» Exercise brief: Exactly as they appear below, repeat the lines from the one with "Chrome Front Wheel Hub (414, 1412)" through the one with "Refund policy (542, 2543)", and no others.

(Stored data)
-----

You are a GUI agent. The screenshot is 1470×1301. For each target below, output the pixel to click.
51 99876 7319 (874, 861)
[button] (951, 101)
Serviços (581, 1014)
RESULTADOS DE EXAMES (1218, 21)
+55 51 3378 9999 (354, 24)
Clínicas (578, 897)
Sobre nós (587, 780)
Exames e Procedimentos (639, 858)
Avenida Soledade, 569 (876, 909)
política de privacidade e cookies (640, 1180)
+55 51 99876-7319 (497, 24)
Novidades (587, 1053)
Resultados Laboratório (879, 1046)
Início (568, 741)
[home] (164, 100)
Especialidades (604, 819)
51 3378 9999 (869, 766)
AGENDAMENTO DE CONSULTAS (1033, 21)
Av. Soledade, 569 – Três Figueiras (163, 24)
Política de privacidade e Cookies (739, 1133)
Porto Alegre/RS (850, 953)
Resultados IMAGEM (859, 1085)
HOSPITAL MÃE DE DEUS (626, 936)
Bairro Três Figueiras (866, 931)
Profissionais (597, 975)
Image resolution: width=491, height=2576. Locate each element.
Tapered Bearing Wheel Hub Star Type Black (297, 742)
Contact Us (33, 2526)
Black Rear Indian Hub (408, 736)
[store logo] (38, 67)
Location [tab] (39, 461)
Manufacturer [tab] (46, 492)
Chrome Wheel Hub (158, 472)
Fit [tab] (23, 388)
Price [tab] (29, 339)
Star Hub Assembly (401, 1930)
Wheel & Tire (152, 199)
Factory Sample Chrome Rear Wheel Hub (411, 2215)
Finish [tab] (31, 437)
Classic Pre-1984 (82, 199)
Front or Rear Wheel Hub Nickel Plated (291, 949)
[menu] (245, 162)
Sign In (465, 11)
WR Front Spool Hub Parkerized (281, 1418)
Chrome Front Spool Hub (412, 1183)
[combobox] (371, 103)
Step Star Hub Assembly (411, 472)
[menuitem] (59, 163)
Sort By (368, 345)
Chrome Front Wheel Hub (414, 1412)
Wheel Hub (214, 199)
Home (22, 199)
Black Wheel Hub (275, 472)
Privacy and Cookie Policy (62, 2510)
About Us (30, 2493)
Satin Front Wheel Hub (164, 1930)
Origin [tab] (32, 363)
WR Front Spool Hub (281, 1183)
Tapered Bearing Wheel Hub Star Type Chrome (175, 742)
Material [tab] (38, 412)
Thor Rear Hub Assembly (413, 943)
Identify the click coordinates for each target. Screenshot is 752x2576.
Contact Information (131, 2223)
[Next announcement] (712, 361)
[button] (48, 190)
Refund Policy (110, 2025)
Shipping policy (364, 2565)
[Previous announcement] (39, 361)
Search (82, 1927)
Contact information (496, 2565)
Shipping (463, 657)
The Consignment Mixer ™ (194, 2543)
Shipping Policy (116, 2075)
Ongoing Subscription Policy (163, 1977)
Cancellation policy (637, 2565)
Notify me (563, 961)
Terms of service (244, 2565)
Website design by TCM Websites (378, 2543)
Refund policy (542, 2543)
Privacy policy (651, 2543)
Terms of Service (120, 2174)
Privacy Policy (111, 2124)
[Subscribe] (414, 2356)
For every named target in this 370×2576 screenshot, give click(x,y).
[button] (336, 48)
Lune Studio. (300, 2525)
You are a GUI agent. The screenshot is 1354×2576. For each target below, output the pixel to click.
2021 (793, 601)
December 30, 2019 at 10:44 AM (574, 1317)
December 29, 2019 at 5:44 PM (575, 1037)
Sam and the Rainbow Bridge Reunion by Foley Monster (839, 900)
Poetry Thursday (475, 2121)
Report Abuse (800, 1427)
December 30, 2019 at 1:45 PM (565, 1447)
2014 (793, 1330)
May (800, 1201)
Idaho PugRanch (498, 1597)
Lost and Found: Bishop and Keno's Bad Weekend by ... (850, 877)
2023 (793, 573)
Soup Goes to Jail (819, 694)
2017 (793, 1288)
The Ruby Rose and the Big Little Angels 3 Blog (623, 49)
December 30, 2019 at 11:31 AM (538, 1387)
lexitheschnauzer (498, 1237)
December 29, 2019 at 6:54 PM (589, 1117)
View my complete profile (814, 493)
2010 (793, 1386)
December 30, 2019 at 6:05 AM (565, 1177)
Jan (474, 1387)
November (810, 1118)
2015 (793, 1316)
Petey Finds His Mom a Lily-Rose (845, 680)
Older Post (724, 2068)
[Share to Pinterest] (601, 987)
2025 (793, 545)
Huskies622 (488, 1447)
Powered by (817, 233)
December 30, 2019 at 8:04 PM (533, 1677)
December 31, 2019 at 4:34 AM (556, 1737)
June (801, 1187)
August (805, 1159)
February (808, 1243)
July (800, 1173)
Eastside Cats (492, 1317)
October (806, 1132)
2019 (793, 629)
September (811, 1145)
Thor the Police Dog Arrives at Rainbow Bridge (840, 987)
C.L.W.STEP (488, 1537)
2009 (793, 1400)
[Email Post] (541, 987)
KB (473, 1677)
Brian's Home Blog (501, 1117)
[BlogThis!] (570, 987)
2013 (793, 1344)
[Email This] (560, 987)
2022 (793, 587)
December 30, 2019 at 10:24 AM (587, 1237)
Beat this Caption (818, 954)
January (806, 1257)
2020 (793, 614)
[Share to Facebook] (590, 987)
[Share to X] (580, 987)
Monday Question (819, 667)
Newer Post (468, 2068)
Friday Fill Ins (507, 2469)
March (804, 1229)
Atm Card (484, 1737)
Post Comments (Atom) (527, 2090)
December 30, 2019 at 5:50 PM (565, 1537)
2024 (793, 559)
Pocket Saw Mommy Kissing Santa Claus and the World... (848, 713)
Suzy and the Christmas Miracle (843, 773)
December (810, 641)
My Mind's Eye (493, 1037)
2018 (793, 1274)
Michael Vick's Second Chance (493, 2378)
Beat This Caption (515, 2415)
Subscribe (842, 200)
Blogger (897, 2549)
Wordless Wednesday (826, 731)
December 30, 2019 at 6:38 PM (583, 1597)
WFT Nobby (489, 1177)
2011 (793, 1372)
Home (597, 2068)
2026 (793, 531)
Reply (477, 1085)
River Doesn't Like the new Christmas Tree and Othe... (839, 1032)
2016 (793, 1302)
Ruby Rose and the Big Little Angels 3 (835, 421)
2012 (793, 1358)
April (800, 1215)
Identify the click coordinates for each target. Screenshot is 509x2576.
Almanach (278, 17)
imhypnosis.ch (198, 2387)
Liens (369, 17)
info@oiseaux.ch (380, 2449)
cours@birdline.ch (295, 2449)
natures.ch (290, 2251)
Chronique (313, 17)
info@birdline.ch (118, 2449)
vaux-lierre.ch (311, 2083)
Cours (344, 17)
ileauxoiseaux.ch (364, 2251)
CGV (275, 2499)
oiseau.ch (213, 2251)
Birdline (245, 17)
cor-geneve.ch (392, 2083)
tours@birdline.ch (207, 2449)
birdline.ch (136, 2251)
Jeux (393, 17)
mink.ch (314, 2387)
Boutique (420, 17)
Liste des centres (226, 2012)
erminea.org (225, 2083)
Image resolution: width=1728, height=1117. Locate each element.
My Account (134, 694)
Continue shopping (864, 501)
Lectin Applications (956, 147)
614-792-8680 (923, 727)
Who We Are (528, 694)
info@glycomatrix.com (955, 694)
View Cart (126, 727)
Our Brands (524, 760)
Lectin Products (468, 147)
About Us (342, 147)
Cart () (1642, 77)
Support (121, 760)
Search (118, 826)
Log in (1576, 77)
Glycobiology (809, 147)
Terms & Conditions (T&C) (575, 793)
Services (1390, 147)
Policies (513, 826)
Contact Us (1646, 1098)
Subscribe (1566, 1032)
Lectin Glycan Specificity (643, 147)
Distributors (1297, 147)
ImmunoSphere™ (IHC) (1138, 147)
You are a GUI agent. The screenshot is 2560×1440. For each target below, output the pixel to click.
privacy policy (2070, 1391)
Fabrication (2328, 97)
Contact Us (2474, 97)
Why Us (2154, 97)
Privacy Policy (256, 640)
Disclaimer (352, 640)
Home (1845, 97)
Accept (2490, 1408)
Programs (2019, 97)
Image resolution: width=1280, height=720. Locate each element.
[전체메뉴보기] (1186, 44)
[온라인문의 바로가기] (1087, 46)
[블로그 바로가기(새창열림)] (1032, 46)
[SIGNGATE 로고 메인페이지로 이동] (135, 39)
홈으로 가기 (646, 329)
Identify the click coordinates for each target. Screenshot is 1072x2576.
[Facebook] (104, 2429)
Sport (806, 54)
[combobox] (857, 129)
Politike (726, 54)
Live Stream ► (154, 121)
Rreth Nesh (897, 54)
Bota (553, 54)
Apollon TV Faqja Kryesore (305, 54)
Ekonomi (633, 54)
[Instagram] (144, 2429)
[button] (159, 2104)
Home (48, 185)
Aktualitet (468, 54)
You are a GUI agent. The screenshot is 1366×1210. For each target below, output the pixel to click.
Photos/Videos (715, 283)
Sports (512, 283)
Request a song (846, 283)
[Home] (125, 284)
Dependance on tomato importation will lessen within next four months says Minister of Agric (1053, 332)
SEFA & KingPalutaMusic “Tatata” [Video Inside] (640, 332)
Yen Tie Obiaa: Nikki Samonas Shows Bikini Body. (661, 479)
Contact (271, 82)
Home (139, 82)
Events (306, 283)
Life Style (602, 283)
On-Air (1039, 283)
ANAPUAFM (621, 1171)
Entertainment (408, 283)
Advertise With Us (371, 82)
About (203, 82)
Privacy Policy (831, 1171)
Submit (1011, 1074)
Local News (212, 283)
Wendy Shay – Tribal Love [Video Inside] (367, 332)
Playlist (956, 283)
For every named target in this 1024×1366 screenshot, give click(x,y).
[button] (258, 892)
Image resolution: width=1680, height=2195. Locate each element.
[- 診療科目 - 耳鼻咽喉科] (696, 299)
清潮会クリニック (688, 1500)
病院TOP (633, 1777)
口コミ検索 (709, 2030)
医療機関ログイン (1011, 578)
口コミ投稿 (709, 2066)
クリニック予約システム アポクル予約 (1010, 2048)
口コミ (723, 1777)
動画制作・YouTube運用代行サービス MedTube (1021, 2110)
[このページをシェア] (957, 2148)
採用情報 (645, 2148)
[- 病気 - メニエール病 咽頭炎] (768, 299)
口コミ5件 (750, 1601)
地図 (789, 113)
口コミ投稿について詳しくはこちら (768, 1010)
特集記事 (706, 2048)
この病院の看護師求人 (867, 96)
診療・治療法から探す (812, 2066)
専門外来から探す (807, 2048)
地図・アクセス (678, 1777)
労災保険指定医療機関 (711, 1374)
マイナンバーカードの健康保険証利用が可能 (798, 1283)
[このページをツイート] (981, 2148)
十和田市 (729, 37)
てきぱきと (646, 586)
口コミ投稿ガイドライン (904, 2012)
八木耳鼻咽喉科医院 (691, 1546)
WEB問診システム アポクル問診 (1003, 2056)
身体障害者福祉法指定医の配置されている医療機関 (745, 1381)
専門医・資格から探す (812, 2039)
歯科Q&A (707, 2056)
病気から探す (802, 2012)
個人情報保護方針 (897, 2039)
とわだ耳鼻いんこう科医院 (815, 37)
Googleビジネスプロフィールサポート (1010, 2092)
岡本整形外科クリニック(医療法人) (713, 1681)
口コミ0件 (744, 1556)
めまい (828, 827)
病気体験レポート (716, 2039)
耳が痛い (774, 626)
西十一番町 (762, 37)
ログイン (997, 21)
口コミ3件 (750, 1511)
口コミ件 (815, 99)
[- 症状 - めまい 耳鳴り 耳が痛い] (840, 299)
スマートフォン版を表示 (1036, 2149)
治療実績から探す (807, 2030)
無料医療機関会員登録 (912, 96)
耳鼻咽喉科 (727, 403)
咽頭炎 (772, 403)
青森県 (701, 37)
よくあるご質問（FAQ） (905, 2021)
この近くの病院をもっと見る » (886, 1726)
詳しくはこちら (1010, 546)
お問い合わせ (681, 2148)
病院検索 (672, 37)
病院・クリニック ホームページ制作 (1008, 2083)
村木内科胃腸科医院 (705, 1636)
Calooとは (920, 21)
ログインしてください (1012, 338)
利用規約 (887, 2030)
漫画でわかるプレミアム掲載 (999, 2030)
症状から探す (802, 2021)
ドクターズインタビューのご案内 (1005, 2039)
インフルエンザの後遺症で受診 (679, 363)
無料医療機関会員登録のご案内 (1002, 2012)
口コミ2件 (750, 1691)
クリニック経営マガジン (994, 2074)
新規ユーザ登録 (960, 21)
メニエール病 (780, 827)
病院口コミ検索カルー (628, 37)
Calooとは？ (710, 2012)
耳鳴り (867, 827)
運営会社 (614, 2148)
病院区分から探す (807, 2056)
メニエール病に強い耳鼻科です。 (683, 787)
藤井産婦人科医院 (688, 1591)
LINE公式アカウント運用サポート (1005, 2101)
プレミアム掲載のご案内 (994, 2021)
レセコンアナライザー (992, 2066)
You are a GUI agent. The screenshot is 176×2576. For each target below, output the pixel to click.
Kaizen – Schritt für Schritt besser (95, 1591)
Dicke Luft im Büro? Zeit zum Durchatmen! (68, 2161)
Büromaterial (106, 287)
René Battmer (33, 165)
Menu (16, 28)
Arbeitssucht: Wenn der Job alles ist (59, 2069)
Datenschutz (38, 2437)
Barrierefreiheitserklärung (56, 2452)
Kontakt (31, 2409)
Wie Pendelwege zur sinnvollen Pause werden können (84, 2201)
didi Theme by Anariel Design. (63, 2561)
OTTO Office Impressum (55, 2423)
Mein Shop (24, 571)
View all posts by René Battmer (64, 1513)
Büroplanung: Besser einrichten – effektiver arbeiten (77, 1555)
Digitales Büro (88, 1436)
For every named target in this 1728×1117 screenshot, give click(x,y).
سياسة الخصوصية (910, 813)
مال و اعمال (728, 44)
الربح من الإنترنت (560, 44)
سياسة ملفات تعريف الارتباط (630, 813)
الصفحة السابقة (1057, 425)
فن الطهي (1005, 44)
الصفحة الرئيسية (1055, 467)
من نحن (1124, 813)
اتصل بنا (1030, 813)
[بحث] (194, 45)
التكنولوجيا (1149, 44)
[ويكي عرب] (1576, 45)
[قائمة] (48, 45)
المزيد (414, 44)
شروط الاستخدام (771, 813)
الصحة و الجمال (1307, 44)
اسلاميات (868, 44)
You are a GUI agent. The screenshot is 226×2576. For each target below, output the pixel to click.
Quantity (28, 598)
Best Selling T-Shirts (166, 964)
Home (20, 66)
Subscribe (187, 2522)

-----

» Response box:
Chrome Front Wheel Hub (414, 1412)
Wheel Hub (214, 199)
Home (22, 199)
Black Wheel Hub (275, 472)
Privacy and Cookie Policy (62, 2510)
About Us (30, 2493)
Satin Front Wheel Hub (164, 1930)
Origin [tab] (32, 363)
WR Front Spool Hub (281, 1183)
Tapered Bearing Wheel Hub Star Type Chrome (175, 742)
Material [tab] (38, 412)
Thor Rear Hub Assembly (413, 943)
Identify the click coordinates for each target. Screenshot is 752x2576.
Contact Information (131, 2223)
[Next announcement] (712, 361)
[button] (48, 190)
Refund Policy (110, 2025)
Shipping policy (364, 2565)
[Previous announcement] (39, 361)
Search (82, 1927)
Contact information (496, 2565)
Shipping (463, 657)
The Consignment Mixer ™ (194, 2543)
Shipping Policy (116, 2075)
Ongoing Subscription Policy (163, 1977)
Cancellation policy (637, 2565)
Notify me (563, 961)
Terms of service (244, 2565)
Website design by TCM Websites (378, 2543)
Refund policy (542, 2543)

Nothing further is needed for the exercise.